• _WORK REQUIRED_: Quote every line below from the one containing "Viewport: 686px width, 289px" down to the one containing "coord(222,94)", both included, and leave the pictures out.

• _RECORD SET_:

* * * * *

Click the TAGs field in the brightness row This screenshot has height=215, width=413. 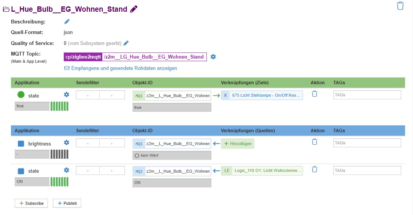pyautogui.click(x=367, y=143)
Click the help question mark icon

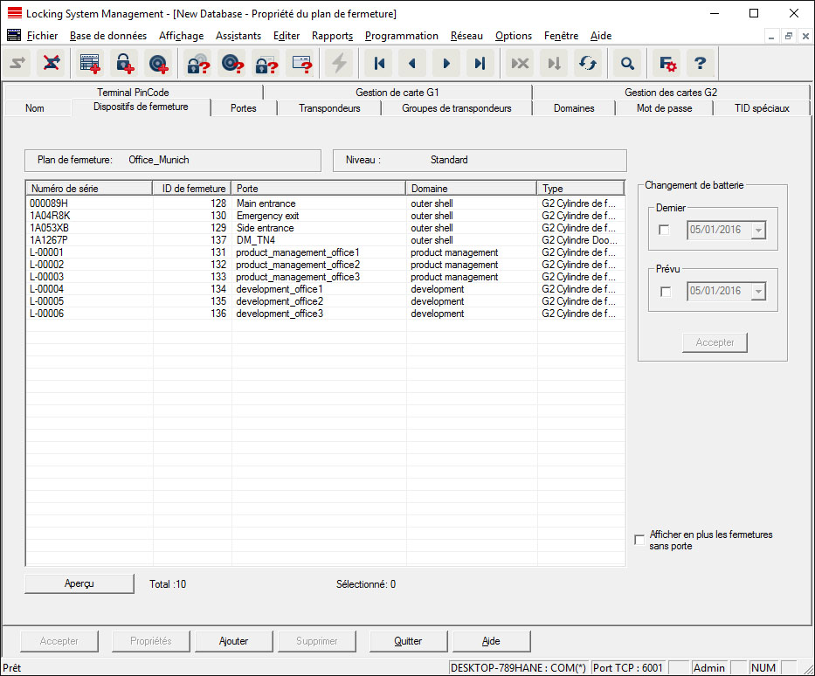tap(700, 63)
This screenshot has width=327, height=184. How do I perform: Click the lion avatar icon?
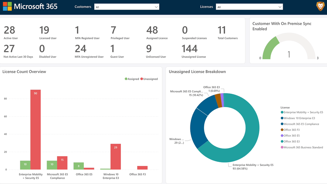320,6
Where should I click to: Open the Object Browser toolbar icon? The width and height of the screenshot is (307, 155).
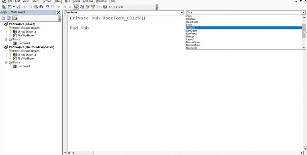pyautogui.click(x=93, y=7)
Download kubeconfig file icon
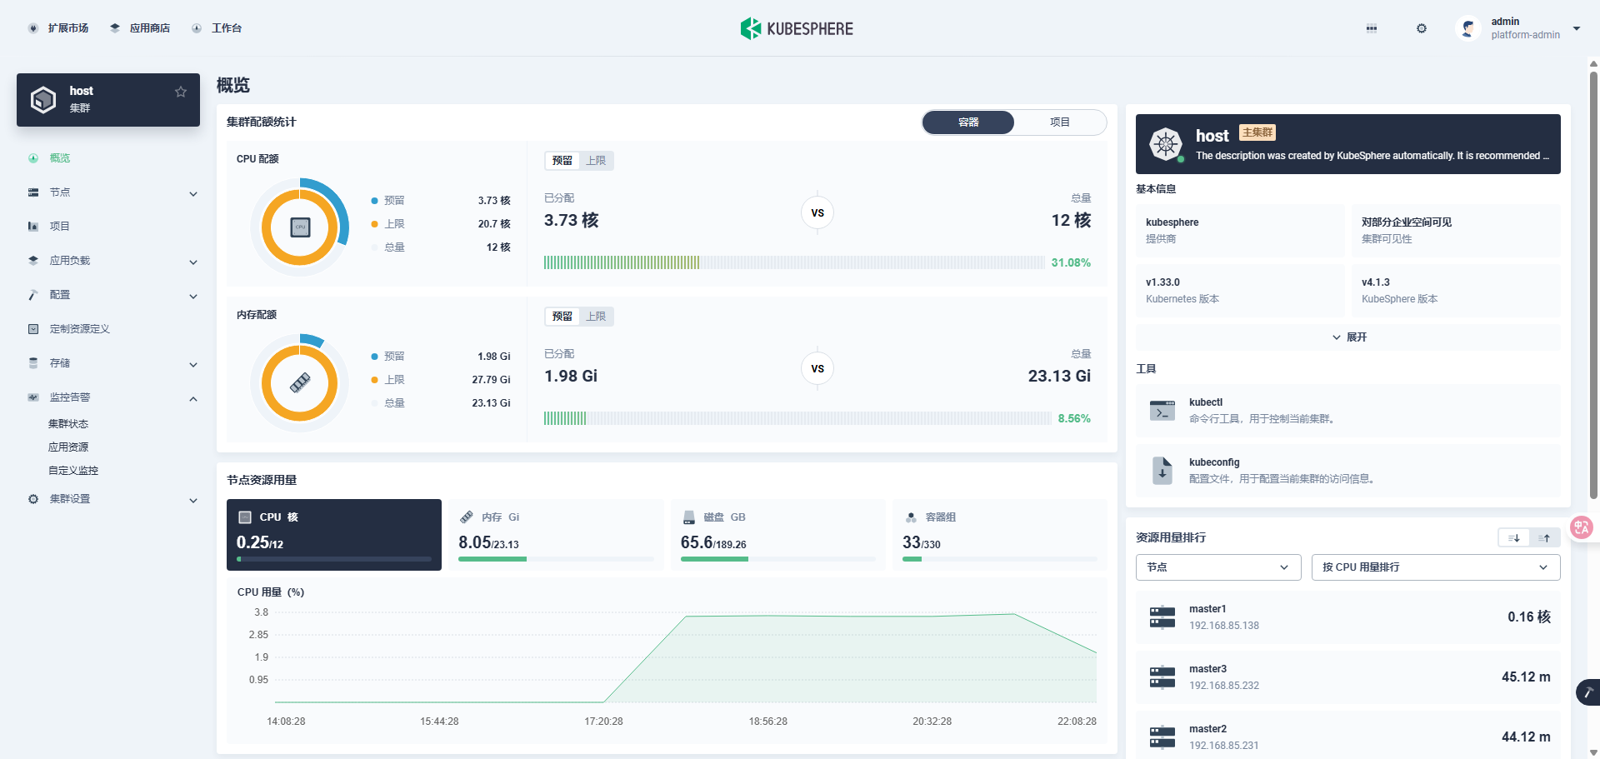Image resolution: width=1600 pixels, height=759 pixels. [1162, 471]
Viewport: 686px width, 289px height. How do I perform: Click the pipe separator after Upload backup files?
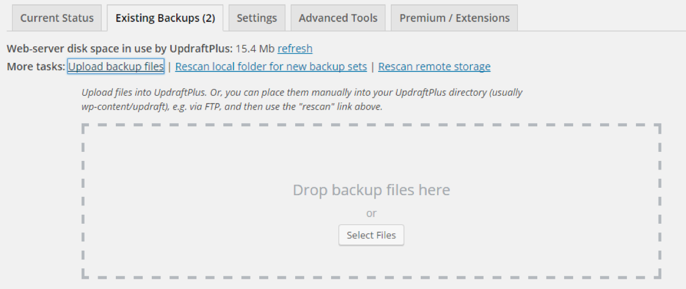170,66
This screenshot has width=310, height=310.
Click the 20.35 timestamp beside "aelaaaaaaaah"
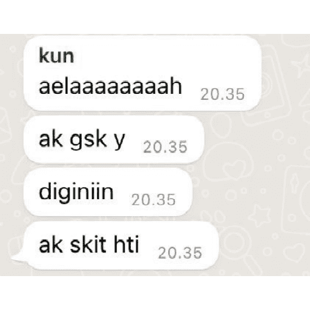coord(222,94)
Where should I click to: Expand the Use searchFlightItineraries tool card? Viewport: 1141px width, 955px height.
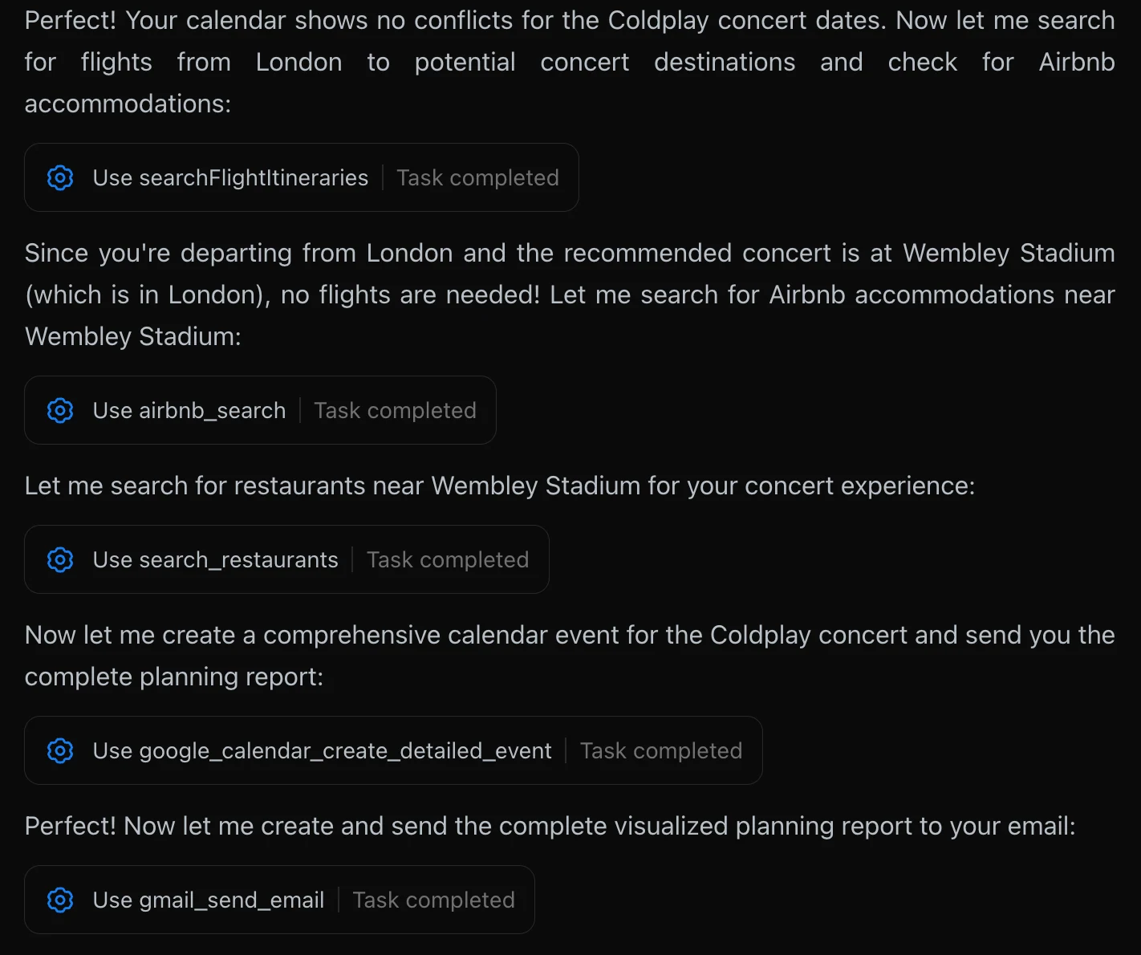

* * * * *

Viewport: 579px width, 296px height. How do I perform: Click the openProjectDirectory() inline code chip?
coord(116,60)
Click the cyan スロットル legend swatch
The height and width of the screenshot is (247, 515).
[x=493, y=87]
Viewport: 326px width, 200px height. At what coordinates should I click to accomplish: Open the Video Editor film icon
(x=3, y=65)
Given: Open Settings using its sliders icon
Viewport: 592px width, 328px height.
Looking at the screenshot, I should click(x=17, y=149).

* * * * *

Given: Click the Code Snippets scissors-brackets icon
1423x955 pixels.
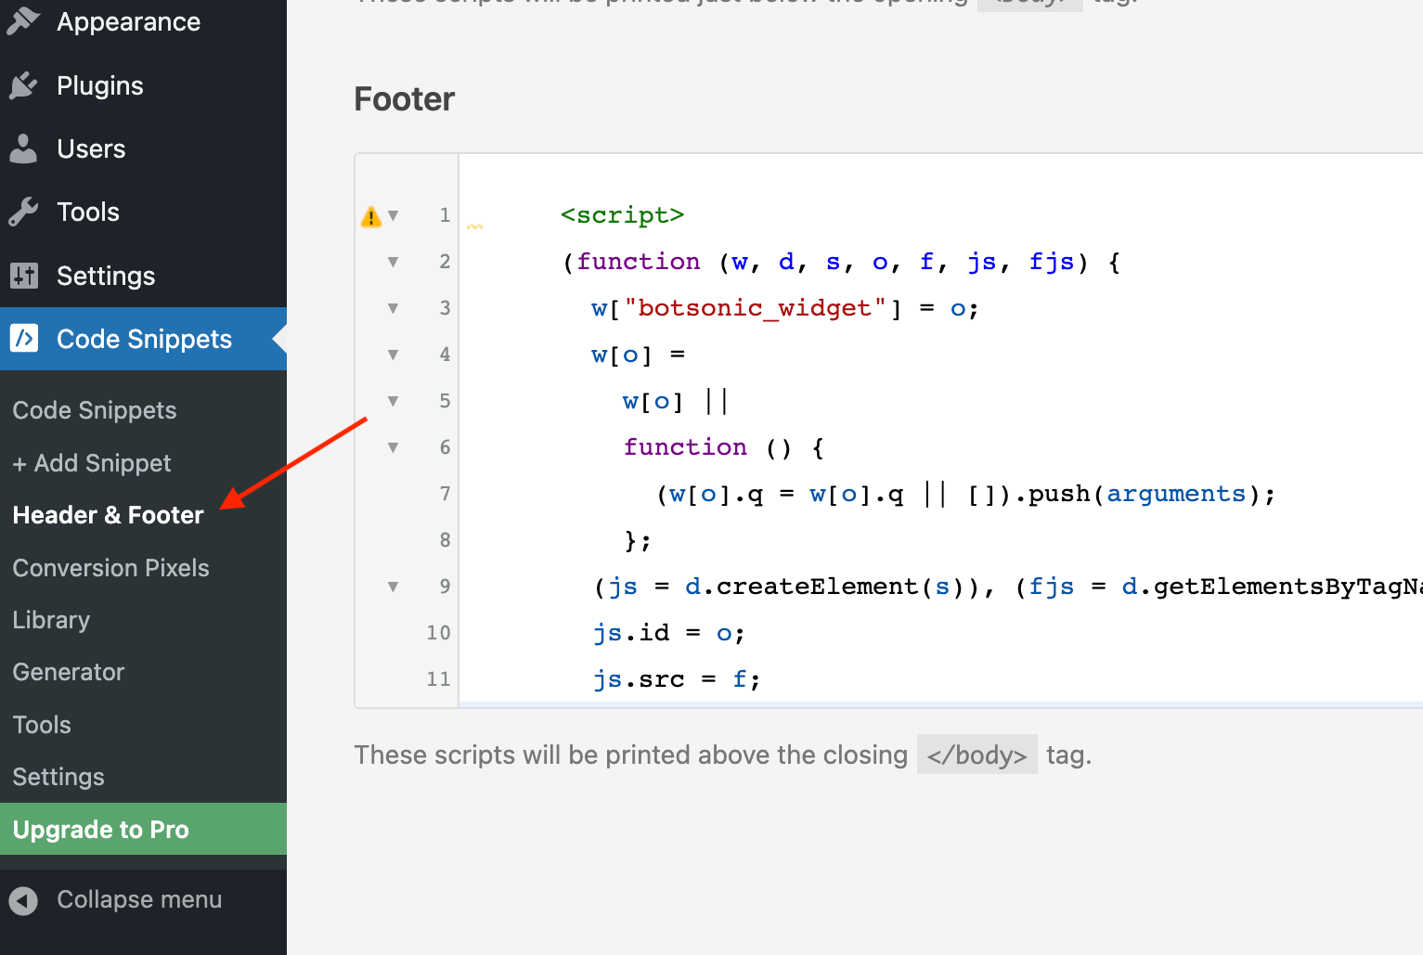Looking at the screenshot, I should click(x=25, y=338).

* * * * *

• _FULL ANSWER_:
Viewport: 686px width, 289px height. How do I perform: Click the pipe separator after Upload backup files?
170,66
This screenshot has width=310, height=310.
Click the 20.35 timestamp beside "aelaaaaaaaah"
coord(222,94)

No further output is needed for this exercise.